Chapter 10: The Years Away — Anna's Side
Anna
Leaving home wasn't a choice. It was a survival tactic.
I packed up my life in a weekend, gave my parents a vague excuse about needing "space and clarity," and transferred schools within the month. History major became Business major. A new city. A new start. A new Anna.
No one knew what happened that night.
Not even the boy I thought I loved—Josh. I couldn't face him. Couldn't face Eli. Couldn't face myself, really.
I told everyone I just needed a change.
In truth, I was running from the image of my best friend asleep beside me, from the way my stomach had dropped when I realized who I'd kissed… who I'd wanted. And how part of me had known it was Eli. And hadn't stopped.
I thought if I worked hard enough, succeeded fast enough, I could outgrow the shame.
And in many ways, I did.
I graduated top of my class. Got into a fast-track business program that led to an accounting internship with a major firm. I found my footing in finance, something I'd once sworn I'd never touch.
Numbers were easier than people. You didn't have to explain why you changed directions with numbers. You just made them add up.
By the time I turned twenty-five, I was already getting recruitment offers from companies I used to dream of. My resume was clean. My life was organized. I had a color-coded planner and an apartment with a view and a boyfriend who ticked every box.
Cameron.
He was steady. Safe. Patient in all the ways I wasn't.
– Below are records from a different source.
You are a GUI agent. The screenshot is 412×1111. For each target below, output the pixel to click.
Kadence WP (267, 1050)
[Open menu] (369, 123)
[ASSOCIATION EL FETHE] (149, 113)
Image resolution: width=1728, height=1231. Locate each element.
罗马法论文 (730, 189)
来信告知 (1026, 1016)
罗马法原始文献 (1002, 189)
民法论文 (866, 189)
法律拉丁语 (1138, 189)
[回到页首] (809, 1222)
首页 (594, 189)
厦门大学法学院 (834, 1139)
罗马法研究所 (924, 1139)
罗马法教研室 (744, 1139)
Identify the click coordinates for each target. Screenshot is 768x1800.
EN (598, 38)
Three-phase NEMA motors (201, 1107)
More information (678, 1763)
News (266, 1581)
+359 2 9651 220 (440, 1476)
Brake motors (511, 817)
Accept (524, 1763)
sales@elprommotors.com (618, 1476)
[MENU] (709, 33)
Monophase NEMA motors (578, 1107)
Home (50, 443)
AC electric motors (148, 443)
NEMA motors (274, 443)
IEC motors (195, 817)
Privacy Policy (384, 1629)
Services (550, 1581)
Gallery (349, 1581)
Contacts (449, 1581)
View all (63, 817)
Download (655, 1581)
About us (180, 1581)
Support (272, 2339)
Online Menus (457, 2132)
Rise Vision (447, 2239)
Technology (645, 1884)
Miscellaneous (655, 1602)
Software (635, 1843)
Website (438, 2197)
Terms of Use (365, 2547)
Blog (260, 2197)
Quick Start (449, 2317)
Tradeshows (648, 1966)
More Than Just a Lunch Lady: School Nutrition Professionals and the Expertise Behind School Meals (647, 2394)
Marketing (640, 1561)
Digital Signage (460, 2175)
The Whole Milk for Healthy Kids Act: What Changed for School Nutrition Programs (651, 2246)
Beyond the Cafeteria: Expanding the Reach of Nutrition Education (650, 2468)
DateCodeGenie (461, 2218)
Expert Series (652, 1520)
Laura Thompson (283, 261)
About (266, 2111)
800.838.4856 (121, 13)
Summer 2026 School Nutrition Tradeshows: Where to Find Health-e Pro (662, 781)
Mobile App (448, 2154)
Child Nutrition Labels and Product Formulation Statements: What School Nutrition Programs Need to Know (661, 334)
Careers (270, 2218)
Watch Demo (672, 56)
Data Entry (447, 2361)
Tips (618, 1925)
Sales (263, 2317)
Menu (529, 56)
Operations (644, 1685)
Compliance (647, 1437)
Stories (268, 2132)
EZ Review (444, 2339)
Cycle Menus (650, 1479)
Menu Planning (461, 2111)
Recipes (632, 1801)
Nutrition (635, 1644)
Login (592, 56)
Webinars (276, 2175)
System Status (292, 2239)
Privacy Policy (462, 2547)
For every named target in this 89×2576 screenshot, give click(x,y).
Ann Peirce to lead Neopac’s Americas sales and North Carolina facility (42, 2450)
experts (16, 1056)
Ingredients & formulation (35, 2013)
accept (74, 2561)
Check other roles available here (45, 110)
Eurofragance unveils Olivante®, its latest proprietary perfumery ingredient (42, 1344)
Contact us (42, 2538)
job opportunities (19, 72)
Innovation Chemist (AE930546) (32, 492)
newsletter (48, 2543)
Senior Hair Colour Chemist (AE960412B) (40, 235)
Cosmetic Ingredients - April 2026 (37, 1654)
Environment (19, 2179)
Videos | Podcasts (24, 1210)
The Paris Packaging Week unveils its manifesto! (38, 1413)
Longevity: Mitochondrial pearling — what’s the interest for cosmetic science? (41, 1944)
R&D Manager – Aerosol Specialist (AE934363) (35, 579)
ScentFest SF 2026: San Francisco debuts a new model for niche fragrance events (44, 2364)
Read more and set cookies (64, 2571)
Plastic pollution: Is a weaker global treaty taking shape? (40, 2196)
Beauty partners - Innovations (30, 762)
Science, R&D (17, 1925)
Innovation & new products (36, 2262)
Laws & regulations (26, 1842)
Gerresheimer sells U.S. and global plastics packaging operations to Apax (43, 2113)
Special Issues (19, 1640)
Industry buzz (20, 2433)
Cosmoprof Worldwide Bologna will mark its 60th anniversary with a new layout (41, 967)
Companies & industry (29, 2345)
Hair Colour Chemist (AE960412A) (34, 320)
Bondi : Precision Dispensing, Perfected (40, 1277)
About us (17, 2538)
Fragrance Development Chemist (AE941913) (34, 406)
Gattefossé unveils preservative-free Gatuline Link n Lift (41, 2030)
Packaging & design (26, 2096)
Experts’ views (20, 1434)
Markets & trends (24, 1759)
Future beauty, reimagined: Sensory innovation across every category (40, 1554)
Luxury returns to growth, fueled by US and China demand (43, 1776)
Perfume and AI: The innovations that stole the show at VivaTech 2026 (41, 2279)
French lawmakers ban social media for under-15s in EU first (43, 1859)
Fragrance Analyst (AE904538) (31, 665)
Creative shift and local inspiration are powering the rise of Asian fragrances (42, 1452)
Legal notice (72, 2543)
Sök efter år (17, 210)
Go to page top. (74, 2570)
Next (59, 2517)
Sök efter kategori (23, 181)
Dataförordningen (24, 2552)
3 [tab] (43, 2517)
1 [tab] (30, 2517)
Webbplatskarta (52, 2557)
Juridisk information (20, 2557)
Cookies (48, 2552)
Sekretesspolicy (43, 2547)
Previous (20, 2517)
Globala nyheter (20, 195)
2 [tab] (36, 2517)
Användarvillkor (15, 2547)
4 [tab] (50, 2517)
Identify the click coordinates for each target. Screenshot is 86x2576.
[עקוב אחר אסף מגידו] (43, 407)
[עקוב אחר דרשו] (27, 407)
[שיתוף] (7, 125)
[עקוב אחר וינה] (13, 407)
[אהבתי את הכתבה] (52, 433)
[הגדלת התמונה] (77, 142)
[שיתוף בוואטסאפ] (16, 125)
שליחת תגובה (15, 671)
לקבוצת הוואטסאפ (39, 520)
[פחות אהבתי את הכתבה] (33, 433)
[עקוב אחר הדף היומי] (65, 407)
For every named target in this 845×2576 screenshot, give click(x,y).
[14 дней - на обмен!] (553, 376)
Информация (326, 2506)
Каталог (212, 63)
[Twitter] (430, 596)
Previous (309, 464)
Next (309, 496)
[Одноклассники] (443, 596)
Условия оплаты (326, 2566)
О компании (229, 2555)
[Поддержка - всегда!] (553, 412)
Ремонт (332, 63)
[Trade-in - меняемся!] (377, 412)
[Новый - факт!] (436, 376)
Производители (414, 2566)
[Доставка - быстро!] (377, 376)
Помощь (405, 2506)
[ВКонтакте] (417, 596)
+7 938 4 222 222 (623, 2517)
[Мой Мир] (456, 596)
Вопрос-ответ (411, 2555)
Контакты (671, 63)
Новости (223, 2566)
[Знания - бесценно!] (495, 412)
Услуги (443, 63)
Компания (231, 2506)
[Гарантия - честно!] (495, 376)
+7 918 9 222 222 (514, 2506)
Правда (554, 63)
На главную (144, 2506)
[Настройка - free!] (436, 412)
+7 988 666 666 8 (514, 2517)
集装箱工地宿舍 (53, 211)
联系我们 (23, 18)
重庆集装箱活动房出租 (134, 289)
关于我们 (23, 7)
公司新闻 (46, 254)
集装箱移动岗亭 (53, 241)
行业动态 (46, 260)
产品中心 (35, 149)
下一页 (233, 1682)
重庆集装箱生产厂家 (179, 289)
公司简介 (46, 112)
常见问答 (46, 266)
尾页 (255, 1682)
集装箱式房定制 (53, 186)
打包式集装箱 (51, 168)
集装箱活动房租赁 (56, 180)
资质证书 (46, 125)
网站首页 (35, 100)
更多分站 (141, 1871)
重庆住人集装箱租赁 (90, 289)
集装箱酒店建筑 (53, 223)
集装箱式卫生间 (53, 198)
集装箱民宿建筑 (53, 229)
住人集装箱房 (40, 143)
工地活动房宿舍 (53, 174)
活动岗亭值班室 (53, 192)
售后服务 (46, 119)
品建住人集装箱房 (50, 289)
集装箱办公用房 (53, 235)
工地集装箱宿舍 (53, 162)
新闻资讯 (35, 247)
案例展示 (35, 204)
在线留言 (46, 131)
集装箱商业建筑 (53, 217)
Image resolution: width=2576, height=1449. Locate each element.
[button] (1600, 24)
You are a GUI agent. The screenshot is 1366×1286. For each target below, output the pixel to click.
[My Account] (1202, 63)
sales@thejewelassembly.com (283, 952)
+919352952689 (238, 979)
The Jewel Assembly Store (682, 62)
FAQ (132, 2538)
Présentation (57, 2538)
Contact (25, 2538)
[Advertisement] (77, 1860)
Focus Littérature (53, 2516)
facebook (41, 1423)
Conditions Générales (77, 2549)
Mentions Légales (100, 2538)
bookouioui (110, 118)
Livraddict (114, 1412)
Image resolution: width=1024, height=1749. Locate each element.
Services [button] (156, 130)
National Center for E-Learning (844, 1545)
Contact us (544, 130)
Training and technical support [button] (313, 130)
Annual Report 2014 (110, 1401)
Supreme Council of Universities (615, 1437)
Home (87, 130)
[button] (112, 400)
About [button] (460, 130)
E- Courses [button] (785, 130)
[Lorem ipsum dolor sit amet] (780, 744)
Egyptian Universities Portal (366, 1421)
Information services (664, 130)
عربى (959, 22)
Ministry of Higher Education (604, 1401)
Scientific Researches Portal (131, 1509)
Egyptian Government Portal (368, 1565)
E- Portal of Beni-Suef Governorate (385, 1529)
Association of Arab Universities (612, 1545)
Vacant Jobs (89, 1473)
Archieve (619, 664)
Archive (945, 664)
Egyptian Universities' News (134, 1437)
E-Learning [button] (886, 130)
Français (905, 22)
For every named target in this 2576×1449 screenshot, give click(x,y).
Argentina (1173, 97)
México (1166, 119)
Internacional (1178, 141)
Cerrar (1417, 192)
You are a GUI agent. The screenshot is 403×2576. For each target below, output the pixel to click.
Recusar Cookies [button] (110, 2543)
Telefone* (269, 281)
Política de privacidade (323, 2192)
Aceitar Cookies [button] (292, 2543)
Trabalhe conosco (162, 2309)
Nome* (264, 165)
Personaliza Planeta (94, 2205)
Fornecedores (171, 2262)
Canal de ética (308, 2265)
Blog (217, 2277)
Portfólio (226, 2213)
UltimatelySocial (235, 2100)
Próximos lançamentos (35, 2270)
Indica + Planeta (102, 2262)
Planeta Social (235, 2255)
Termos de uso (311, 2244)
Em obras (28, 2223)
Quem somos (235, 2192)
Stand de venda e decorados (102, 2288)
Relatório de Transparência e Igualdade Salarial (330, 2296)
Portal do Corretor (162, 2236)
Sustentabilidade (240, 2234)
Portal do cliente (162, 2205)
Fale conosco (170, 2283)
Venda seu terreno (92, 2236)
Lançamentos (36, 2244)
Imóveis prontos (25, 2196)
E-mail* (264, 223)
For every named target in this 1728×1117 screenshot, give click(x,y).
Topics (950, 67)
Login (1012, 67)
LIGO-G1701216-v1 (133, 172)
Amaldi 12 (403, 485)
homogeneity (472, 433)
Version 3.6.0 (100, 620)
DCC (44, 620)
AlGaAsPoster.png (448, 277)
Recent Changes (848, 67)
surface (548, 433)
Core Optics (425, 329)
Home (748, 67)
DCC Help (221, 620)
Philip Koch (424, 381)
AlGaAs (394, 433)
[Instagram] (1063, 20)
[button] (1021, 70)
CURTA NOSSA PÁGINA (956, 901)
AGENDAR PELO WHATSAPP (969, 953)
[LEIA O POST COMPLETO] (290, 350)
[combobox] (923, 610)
We met at a networking event—he made a joke about the catering, I laughed too hard, and somehow that turned into dinner.
He never rushed me. Never pushed for answers when I'd go quiet at the mention of my hometown. When I told him there was something complicated back there, he just kissed my forehead and said, "You'll tell me when you're ready."
We were together for two years before I decided to go home.
It started as a job offer. One of the top firms in the state reached out with a role that felt tailored to me—finance, strategy, cross-department management. The kind of move that could lead to director-level in under three years.
But returning home wasn't about the job.
Not really.
It was about the ache I'd kept buried for too long. The guilt I hadn't unpacked. The questions that never stopped circling my brain. Did Kelvin hate me? Did Josh ever find out? What would I even say if I saw them again?
And beneath all that—quiet, buried, but never fully gone—was the memory of Eli's hands. The sound of his voice in the dark. The way it felt right until I remembered it was him.
Cameron didn't hesitate when I told him about the job. "Go," he said. "I'll visit. We'll figure it out."
He trusted me.
And that's what scared me most.
Because part of me wasn't just going back for work. I was going back to face the moment I ran from. To see the person I betrayed. The person I tried so hard not to want.
And if kelvin was still there… I didn't know what I'd do.
But I was tired of pretending I'd healed without closure.
Tired of living like my past couldn't still touch me.
So I packed my bags. Told Cameron I'd call when I landed.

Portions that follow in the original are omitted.